* SELECTED EXTRACT
## Begin

Sync to Async Migration Guide¶
This guide helps you migrate existing sync Pulse SDK code to use the new async/await functionality.
Overview¶
The Pulse SDK's async API provides the same functionality as the sync API with these key benefits:
- Non-blocking operations: Perfect for web applications and concurrent processing
- Better resource utilization: Efficient handling of I/O-bound operations
- Concurrent processing: Process multiple operations simultaneously
- Scalability: Handle higher loads with better performance
Component Migration Map¶
| Sync Component | Async Component | Import Change |
|---|---|---|
CoreClient |
AsyncCoreClient |
pulse.core.async_client |
Analyzer |
AsyncAnalyzer |
pulse.analysis.async_analyzer |
Workflow |
AsyncWorkflow |
pulse.async_dsl |
ClientCredentialsAuth |
AsyncClientCredentialsAuth |
pulse.async_auth |
AuthorizationCodePKCEAuth |
AsyncAuthorizationCodePKCEAuth |
pulse.async_auth |
| Starter functions | Async starter functions | pulse.async_starters |
Step-by-Step Migration¶
1. Update Imports¶
Before (Sync):
from pulse.core.client import CoreClient
from pulse.analysis.analyzer import Analyzer
from pulse.dsl import Workflow
from pulse.starters import sentiment_analysis, generate_themes
from pulse.auth import ClientCredentialsAuth
After (Async):
from pulse.core.async_client import AsyncCoreClient
from pulse.analysis.async_analyzer import AsyncAnalyzer
from pulse.async_dsl import AsyncWorkflow
from pulse.async_starters import sentiment_analysis_async, generate_themes_async
from pulse.async_auth import AsyncClientCredentialsAuth
2. Update Function Signatures¶
Before (Sync):
def analyze_customer_feedback(reviews):
with CoreClient.with_client_credentials() as client:
request = SentimentRequest(inputs=reviews, fast=True)
return client.analyze_sentiment(request)
After (Async):
async def analyze_customer_feedback(reviews):
async with AsyncCoreClient.with_client_credentials_async() as client:
request = SentimentRequest(inputs=reviews, fast=True)
return await client.analyze_sentiment(request)
3. Update Client Creation¶
Before (Sync):
# Method 1: Context manager
with CoreClient.with_client_credentials() as client:
result = client.analyze_sentiment(request)
# Method 2: Manual creation
auth = ClientCredentialsAuth(client_id="...", client_secret="...")
client = CoreClient(auth=auth)
result = client.analyze_sentiment(request)
client.close()
After (Async):
# Method 1: Async context manager
async with AsyncCoreClient.with_client_credentials_async() as client:
result = await client.analyze_sentiment(request)
# Method 2: Manual creation
auth = AsyncClientCredentialsAuth(client_id="...", client_secret="...")
client = AsyncCoreClient(auth=auth)
result = await client.analyze_sentiment(request)
await client.close()

## End

* ROWS
## Begin

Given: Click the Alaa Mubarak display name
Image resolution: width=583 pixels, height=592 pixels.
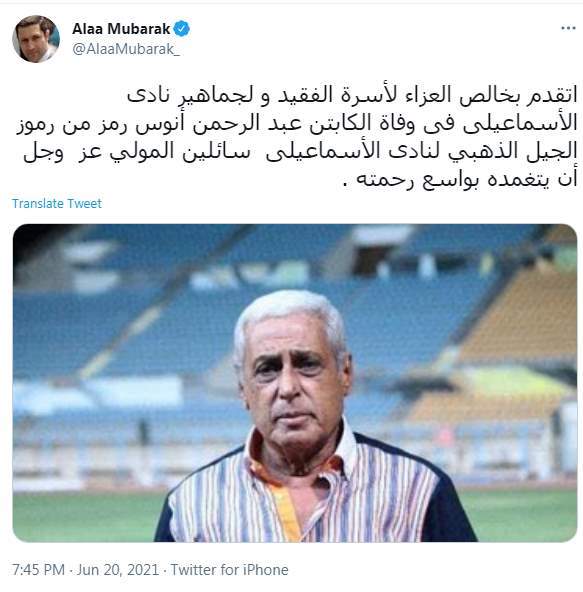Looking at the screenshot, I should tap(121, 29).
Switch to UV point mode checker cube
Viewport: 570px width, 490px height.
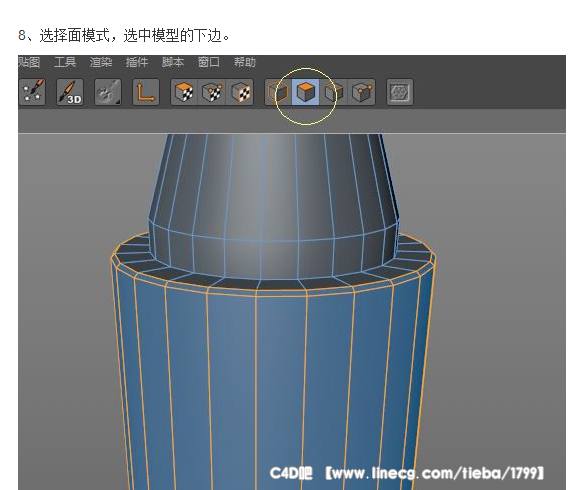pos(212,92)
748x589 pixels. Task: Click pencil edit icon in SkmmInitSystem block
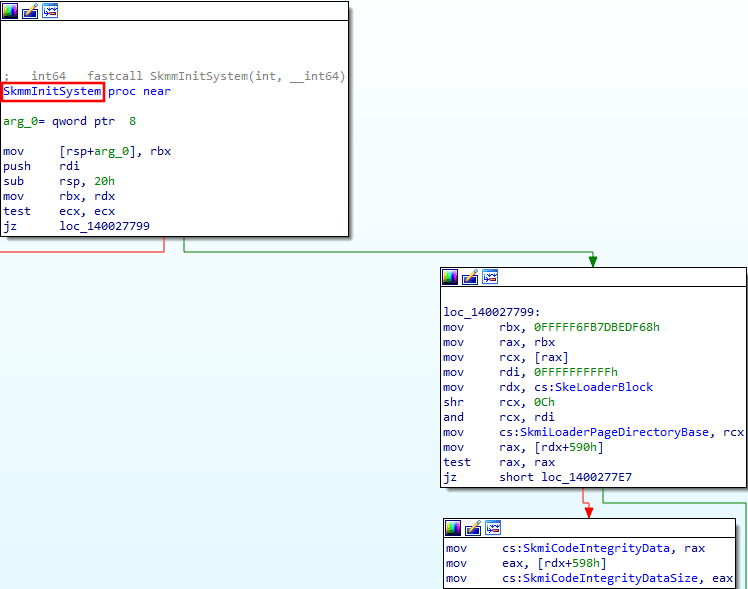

## End

* PROBLEM STATEMENT
Write the next part of the Pulse SDK sync-to-async migration guide above, starting right after its last line, "await client.close()".

* IN RESPONSE
4. Update Starter Functions¶
Before (Sync):
def process_reviews(reviews):
# Generate themes
themes = generate_themes(reviews, min_themes=2, max_themes=5)
# Analyze sentiment
sentiment = sentiment_analysis(reviews)
# Allocate to themes
allocation = theme_allocation(reviews, themes=[t.shortLabel for t in themes.themes])
return themes, sentiment, allocation
After (Async):
async def process_reviews(reviews):
# Generate themes
themes = await generate_themes_async(reviews, min_themes=2, max_themes=5)
# Analyze sentiment
sentiment = await sentiment_analysis_async(reviews)
# Allocate to themes
allocation = await theme_allocation_async(reviews, themes=[t.shortLabel for t in themes.themes])
return themes, sentiment, allocation
5. Update Analyzer Workflows¶
Before (Sync):
def run_analysis_workflow(dataset):
processes = [
ThemeGeneration(min_themes=2, max_themes=4),
SentimentProcess(),
ThemeAllocation(),
]
with Analyzer(dataset=dataset, processes=processes) as analyzer:
return analyzer.run()
After (Async):
async def run_analysis_workflow(dataset):
processes = [
ThemeGeneration(min_themes=2, max_themes=4),
SentimentProcess(),
ThemeAllocation(),
]
async with AsyncAnalyzer(dataset=dataset, processes=processes) as analyzer:
return await analyzer.run()
6. Update DSL Workflows¶
Before (Sync):
def create_workflow(texts):
with Workflow() as workflow:
workflow.source("texts", texts)
workflow.theme_generation(source="texts", min_themes=2, max_themes=4)
workflow.sentiment(source="texts")
workflow.theme_allocation(inputs="texts")
return workflow.run()
After (Async):
async def create_workflow(texts):
async with AsyncWorkflow() as workflow:
workflow.source("texts", texts)
workflow.theme_generation(source="texts", min_themes=2, max_themes=4)
workflow.sentiment(source="texts")
workflow.theme_allocation(inputs="texts")
return await workflow.run()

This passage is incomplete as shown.